> Exercise requirements
Search the material for "will" and show all lines that contain it.

────────────────────

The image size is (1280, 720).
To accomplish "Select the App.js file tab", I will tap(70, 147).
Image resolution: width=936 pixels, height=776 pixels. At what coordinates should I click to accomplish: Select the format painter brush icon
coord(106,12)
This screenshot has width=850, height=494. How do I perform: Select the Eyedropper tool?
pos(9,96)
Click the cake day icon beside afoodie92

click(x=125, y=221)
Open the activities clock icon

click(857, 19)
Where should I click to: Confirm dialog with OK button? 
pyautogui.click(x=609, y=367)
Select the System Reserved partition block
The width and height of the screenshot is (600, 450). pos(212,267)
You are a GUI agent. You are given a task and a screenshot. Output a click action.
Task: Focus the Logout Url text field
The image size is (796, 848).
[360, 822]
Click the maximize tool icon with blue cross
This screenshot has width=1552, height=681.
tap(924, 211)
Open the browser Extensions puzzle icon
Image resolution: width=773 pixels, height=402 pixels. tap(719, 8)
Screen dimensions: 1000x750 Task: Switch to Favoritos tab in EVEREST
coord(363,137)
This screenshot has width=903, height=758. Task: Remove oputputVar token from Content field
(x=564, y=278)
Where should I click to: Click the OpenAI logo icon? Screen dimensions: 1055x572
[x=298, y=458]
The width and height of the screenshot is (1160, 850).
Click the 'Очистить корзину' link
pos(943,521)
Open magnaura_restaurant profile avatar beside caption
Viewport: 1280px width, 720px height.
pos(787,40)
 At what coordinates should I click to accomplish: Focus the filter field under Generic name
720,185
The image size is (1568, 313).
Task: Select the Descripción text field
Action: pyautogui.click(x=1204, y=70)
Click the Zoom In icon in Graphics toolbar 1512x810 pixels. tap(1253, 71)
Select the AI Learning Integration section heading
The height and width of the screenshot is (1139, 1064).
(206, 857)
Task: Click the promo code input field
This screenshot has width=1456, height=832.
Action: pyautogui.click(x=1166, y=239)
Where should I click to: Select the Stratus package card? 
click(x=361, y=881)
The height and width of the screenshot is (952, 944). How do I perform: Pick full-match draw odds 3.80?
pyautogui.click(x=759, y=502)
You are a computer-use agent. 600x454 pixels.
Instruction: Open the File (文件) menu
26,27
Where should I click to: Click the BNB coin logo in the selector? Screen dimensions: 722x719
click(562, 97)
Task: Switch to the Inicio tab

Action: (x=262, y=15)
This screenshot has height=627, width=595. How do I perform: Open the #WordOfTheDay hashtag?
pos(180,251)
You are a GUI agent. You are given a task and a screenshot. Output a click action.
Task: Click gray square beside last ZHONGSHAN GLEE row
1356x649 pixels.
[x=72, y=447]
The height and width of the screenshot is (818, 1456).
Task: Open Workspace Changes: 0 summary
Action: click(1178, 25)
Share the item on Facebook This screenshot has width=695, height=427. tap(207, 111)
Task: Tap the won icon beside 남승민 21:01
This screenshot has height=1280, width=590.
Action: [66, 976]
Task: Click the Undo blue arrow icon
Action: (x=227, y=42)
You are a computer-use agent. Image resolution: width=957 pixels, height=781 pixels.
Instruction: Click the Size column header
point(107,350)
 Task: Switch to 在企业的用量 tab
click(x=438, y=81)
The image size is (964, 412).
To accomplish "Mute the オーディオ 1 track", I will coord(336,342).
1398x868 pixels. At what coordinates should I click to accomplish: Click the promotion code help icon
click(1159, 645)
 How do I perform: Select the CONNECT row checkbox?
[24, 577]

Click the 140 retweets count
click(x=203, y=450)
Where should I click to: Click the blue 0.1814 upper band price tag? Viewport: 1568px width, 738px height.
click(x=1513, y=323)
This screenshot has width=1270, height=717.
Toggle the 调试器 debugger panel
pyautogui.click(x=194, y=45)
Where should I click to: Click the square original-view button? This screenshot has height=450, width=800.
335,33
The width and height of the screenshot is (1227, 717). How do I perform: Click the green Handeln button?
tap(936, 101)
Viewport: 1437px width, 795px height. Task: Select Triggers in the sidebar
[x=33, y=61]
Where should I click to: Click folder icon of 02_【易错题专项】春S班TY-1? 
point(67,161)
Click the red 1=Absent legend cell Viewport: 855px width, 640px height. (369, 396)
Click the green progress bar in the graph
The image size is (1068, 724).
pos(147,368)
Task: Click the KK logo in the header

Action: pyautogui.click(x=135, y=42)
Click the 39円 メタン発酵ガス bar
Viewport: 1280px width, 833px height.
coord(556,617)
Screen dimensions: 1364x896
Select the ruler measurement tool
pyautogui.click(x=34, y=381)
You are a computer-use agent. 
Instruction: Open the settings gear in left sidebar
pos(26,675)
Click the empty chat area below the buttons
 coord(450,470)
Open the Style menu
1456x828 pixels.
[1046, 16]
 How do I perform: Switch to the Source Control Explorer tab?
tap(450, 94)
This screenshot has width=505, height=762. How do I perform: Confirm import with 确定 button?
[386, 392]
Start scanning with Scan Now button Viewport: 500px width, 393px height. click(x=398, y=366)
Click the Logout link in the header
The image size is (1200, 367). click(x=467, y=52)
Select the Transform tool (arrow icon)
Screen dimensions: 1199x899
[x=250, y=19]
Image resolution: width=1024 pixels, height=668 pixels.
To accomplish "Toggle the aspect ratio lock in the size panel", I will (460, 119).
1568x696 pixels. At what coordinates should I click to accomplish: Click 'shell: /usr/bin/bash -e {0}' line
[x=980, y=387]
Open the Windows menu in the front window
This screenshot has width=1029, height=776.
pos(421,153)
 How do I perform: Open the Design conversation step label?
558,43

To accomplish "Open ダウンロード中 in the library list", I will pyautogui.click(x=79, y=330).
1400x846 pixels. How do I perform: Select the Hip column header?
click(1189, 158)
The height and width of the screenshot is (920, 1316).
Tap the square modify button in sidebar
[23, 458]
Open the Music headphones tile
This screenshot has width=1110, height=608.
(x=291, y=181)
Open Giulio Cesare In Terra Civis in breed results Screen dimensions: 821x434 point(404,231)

────────────────────

> Output
To accomplish "Select the App.js file tab", I will tap(70, 147).
To accomplish "Mute the オーディオ 1 track", I will coord(336,342).
To accomplish "Toggle the aspect ratio lock in the size panel", I will (460, 119).
To accomplish "Open ダウンロード中 in the library list", I will pyautogui.click(x=79, y=330).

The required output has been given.